Deep learning is revolutionary machine intelligence paradigm that allows for an algorithm to program
itself thereby removing the need to explicitly specify rules or logic. Whereas physicians / scientists once
needed to first understand a problem to program computers to solve it, deep learning algorithms optimally tune
themselves to solve problems. Given enough example data to train on, deep learning machine intelligence
outperform humans on a variety of tasks. Today, deep learning is state-of-the-art performance for image
classification, and, most importantly for this proposal, for natural language processing.
This proposal is about engineering Crowd Assisted Deep Learning (CrADLe) machine intelligence to
rapidly scale the digital curation of public digital samples. We will first use our NIH BD2K-funded Search Tag
Analyze Resource for Gene Expression Omnibus (STARGEO.org) to crowd-source human annotation of open
digital samples. We will then develop and train deep learning algorithms for STARGEO digital curation based
on learning the associated free text meta-data each digital sample.
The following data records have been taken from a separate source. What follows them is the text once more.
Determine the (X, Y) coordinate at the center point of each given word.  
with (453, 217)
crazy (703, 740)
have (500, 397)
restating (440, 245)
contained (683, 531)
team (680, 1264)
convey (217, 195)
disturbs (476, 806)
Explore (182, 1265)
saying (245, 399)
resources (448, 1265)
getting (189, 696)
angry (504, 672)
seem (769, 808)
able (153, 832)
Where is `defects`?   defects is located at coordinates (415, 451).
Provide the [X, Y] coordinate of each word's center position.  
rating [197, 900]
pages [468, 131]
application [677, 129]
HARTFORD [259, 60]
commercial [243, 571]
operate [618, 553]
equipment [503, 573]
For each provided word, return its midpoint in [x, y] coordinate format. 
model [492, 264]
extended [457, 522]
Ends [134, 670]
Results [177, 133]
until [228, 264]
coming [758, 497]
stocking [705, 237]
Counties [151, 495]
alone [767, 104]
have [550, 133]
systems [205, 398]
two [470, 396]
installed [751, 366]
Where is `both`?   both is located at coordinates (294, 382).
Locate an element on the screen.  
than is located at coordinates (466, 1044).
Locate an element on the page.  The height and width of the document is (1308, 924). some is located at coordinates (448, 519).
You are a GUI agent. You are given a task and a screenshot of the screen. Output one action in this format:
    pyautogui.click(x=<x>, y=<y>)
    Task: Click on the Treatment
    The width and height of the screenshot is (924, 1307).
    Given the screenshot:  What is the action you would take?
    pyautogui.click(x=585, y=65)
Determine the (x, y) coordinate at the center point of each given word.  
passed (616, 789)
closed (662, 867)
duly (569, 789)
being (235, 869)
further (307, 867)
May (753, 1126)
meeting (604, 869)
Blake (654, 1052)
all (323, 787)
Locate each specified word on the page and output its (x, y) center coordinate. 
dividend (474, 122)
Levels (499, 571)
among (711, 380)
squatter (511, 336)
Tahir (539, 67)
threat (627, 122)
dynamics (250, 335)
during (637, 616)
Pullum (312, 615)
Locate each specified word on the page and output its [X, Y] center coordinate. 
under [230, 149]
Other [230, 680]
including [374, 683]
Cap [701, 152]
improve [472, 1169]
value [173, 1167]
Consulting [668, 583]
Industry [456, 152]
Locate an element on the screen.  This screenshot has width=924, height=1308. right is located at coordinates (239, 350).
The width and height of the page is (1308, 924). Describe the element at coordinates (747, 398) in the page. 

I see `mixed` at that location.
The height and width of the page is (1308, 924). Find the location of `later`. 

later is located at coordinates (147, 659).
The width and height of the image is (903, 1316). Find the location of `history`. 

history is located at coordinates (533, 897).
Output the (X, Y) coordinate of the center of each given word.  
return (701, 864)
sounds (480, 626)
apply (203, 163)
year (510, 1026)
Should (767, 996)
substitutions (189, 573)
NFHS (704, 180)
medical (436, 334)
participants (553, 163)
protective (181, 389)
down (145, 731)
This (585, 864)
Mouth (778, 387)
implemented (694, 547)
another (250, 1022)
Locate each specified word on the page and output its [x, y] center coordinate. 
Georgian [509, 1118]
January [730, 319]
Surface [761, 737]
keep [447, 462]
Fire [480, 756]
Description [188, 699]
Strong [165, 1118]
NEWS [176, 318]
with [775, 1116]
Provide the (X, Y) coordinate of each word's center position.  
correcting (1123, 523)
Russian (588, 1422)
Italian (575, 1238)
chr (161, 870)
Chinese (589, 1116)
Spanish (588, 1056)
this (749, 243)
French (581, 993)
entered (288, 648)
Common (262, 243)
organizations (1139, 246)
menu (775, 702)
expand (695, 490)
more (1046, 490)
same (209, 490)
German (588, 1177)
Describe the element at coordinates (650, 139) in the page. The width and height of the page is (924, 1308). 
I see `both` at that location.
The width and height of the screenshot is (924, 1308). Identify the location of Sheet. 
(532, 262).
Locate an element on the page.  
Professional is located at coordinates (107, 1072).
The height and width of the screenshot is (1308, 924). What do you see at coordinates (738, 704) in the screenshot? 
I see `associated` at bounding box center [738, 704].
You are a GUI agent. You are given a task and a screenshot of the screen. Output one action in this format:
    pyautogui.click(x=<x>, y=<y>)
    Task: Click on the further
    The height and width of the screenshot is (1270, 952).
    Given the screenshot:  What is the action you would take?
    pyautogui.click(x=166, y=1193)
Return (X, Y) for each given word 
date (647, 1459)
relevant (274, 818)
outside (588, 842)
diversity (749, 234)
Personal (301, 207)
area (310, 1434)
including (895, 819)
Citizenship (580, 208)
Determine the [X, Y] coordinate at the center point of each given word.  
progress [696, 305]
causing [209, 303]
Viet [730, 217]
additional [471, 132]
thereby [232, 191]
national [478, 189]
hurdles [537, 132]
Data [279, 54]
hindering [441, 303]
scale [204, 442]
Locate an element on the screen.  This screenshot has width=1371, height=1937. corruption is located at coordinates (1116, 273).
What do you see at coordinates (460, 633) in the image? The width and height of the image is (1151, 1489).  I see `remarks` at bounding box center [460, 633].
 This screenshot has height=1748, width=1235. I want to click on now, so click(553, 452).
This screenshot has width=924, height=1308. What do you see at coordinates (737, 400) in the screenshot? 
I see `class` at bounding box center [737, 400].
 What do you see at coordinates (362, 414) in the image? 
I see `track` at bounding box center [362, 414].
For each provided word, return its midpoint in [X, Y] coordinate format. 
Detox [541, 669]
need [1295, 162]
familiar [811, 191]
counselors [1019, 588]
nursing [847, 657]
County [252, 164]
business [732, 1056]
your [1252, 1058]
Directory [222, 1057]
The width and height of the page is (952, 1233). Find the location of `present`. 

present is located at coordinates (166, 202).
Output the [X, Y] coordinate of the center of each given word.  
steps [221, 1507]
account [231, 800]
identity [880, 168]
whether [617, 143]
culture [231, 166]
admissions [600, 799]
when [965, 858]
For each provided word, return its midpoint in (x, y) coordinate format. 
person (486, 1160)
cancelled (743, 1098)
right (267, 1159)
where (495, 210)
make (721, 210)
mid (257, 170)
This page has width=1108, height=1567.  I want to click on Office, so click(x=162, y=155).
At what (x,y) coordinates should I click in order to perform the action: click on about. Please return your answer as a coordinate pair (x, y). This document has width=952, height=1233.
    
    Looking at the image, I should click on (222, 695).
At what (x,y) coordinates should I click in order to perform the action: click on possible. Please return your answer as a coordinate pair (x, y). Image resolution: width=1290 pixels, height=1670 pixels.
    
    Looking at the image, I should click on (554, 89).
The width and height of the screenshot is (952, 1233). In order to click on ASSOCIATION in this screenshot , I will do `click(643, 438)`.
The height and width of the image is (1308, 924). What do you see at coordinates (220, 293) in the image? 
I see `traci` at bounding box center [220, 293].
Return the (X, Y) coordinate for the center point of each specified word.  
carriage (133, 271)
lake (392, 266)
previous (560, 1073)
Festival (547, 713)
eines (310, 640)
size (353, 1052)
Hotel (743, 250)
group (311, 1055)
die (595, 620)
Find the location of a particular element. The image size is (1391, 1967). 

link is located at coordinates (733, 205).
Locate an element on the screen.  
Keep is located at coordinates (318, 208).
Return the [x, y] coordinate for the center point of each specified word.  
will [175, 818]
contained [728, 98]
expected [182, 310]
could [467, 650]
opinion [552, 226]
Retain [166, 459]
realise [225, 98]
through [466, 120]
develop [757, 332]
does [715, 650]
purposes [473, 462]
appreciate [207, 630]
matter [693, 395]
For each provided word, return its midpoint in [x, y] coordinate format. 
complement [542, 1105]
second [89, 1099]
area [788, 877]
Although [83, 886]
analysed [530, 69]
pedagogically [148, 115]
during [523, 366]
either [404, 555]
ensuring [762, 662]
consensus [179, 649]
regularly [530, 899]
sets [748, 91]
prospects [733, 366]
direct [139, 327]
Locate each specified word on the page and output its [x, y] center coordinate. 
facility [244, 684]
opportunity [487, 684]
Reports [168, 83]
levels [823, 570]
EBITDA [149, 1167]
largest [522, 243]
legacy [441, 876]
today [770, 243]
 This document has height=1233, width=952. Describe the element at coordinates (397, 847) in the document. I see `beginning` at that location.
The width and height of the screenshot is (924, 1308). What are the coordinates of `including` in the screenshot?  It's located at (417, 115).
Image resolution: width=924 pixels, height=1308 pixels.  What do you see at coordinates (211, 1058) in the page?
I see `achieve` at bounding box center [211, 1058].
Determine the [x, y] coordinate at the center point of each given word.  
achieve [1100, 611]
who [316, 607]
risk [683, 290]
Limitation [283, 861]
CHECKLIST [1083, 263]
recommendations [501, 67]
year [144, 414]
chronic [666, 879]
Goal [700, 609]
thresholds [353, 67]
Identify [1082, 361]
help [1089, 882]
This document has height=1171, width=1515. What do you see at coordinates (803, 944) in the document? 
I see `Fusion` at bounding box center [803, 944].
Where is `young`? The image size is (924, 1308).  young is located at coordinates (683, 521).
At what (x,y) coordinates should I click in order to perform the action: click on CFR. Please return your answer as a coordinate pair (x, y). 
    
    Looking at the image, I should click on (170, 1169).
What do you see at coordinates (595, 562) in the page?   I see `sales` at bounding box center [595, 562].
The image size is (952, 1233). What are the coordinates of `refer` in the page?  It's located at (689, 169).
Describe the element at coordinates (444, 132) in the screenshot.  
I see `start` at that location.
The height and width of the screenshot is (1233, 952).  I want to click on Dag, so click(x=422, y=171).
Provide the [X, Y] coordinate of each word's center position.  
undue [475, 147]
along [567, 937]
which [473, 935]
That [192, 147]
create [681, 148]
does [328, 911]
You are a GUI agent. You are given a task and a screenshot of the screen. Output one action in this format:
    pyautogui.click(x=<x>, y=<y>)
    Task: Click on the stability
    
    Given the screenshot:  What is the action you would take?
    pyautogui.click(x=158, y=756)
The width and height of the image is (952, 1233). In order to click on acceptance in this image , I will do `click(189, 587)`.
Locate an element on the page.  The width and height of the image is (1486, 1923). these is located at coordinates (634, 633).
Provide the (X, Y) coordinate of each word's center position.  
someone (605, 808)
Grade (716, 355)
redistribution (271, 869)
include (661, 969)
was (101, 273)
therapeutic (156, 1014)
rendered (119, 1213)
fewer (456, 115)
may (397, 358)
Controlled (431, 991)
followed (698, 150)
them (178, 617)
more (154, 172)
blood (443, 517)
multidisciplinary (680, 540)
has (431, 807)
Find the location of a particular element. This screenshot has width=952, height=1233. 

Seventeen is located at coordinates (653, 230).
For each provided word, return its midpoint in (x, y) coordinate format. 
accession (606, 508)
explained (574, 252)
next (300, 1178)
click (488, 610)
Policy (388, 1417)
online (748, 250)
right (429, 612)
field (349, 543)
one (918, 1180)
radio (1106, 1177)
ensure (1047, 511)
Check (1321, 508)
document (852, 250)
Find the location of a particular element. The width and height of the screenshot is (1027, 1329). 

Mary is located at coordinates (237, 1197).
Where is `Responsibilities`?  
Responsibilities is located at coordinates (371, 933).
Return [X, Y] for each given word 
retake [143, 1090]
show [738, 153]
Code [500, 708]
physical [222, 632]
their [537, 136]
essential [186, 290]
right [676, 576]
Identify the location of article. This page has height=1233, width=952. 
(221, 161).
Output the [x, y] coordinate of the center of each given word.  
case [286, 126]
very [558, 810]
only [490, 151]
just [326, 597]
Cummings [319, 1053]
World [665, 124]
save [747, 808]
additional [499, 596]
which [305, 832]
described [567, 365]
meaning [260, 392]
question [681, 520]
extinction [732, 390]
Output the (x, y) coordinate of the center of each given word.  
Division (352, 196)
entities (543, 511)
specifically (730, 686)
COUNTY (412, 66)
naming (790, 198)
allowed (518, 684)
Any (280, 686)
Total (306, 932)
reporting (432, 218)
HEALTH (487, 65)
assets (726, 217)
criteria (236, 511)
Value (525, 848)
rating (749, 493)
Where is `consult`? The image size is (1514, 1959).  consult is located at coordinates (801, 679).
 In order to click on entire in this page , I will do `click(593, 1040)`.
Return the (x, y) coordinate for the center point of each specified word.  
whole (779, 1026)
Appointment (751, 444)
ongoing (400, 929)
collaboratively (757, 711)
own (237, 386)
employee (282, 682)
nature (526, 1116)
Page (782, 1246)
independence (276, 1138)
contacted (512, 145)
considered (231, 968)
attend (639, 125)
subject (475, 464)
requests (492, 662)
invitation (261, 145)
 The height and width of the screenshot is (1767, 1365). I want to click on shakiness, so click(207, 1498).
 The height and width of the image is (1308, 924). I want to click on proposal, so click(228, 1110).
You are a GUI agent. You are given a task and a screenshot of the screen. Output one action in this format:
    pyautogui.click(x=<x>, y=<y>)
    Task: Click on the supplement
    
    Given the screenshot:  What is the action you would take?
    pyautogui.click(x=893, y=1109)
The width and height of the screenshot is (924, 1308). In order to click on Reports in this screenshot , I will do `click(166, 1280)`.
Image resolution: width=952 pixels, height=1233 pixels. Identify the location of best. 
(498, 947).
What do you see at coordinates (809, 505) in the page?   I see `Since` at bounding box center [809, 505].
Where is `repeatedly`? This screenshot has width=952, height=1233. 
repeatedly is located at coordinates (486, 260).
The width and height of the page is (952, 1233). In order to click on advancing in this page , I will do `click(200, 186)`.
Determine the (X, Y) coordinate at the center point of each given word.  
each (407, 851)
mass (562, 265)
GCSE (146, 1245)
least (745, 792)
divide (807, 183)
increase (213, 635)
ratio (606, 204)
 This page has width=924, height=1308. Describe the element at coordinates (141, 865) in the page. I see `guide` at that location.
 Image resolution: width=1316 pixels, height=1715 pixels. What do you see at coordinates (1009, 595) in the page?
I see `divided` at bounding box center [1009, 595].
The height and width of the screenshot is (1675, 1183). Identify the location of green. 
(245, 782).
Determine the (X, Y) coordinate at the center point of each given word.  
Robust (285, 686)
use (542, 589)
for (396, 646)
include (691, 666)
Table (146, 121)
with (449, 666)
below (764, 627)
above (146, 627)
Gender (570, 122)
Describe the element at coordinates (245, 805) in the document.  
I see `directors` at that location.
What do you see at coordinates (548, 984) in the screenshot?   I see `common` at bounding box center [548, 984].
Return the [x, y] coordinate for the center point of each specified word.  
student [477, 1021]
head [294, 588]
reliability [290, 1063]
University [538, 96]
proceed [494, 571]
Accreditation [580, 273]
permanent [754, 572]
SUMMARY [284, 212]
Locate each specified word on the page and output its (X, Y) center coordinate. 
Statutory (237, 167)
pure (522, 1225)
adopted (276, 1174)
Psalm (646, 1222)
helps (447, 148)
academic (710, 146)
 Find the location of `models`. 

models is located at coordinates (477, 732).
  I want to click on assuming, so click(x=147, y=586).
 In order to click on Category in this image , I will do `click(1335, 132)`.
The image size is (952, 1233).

Given the ongoing deluge of biomedical
data in the public domain, CrADLe may perhaps be the only way to scale the digital curation towards a
precision medicine ideal.
Finally, we will demonstrate the biological utility to leverage CrADLe for digital curation with two large-
scale and independent molecular datasets in: 1) The Cancer Genome Atlas (TCGA), and 2) The Accelerating
Medicines Partnership-Alzheimer’s Disease (AMP-AD). We posit that CrADLe digital curation of open samples
will augment these two distinct disease projects with a host big data to fuel the discovery of potential biomarker
and gene targets. Therefore, successful funding and completion of this work may greatly reduce the burden of
disease on patients by enhancing the efficiency and effectiveness of digital curation for biomedical big data.